Go to the line containing "This screenshot has width=600, height=367." in the records below. Repeat it and the lines after it exactly, all the way to the end.

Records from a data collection

◇ ◇ ◇

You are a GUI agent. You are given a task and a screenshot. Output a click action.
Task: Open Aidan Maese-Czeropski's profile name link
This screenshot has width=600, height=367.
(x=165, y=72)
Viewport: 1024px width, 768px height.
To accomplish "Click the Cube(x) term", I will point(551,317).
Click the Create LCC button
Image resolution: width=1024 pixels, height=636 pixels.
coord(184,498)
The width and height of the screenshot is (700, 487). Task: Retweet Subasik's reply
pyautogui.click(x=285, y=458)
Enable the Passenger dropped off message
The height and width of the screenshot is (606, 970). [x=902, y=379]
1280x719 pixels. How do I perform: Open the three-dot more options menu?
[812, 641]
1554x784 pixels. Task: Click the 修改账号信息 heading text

◇ ◇ ◇

> [Reply]
This screenshot has width=600, height=367.
(x=165, y=72)
Viewport: 1024px width, 768px height.
To accomplish "Click the Cube(x) term", I will point(551,317).
Click the Create LCC button
Image resolution: width=1024 pixels, height=636 pixels.
coord(184,498)
The width and height of the screenshot is (700, 487). Task: Retweet Subasik's reply
pyautogui.click(x=285, y=458)
Enable the Passenger dropped off message
The height and width of the screenshot is (606, 970). [x=902, y=379]
1280x719 pixels. How do I perform: Open the three-dot more options menu?
[812, 641]
1554x784 pixels. Task: Click the 修改账号信息 heading text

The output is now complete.